Wen-kuni Ceant had a wakeup call when she went to cast her vote for president in 2016. As she looked at the local candidates and amendments on the ballot in her home state of Florida, she realized she didn’t have the information or research needed to make an informed decision. She felt as if she wasn’t prepared to fulfill her civic duty, and she wondered about the barriers that prevent young people from participating in local elections. That’s when she vowed to do something about it. 

Ceant enlisted the help of her friend and former Howard University classmate, Jordan Wilson. Wilson had been active in youth politics for some time, and her mother is Karen Freeman-Wilson, the former mayor of Gary, Indiana. Together, they figured out that millennials needed more information and news about local issues in order to become engaged and informed voters. That’s when they developed Politicking, an app designed to provide users information on local and national elections. 

“People don’t care about local politics because of lack of information or voter apathy. We decided, ‘If there’s not something already addressing it, let’s create it,’” Ceant told Blavity.

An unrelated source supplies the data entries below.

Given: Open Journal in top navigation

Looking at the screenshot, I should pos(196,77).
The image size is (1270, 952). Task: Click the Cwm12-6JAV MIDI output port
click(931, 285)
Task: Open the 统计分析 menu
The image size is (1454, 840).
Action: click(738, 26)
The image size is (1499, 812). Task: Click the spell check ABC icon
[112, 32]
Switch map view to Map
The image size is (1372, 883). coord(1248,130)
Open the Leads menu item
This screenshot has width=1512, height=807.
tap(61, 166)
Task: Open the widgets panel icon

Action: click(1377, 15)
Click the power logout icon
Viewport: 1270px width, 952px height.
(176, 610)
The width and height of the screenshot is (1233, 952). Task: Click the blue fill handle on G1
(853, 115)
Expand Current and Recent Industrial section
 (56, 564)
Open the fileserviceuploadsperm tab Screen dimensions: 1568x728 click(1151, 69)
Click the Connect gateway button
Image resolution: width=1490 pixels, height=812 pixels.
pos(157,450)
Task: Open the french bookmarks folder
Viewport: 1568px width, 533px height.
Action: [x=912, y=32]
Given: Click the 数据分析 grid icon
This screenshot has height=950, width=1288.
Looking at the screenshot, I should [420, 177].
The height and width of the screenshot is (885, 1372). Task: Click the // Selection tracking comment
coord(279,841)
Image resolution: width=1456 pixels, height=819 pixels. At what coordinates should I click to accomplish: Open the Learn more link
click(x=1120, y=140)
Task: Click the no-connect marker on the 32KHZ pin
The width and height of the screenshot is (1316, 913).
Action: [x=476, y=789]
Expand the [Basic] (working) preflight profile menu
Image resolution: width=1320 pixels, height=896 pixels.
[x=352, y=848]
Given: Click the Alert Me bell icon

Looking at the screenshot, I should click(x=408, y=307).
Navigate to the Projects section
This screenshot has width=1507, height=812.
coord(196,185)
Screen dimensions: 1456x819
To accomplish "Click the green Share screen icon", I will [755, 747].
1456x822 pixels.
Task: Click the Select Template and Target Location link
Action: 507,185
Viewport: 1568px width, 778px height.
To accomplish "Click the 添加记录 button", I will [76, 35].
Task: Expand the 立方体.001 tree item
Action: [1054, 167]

Politicking allows users to create a virtual voter ID, where they can learn the districts and locations where they are eligible to vote based on their address. It also creates a personalized user dashboard that includes referendums, issues, candidates and their platforms at the local level. However, Politicking isn’t solely focused on local politics. Its 411 section includes information about "need to know” issues that are important to voters around the country, including education, voting, national security, criminal justice, economy, environment, immigration and health care.

“We surveyed millennials to find out their eight topics of interest and that’s how we came up with the 411 News,” Ceant said.  

Of course, Politicking also has plenty of information for users looking to learn more about the candidates running for president in 2020. In addition to candidate profiles, the app’s Instagram account includes facts about the week in politics, videos and more. Last month, it featured an exclusive conversation with Mayor Pete Buttigieg about making change in inner city communities. 

Currently, Politicking’s founders are crowdfunding to raise $200,000 to launch the app in five major metro areas: Baltimore, Boston, Dallas, Oakland and Philadelphia, which they hope to do in advance of Election Day in November. And they will be hosting a presidential debate pre-party on February 25 in Philadelphia.

Ceant believes that with the right information and technology, millennials can become a powerful voting bloc, which is why the goal of the Politicking app is to "reinvent how millennials do politics.”

“Voting just needs to be cool and sexy for us,” Ceant said.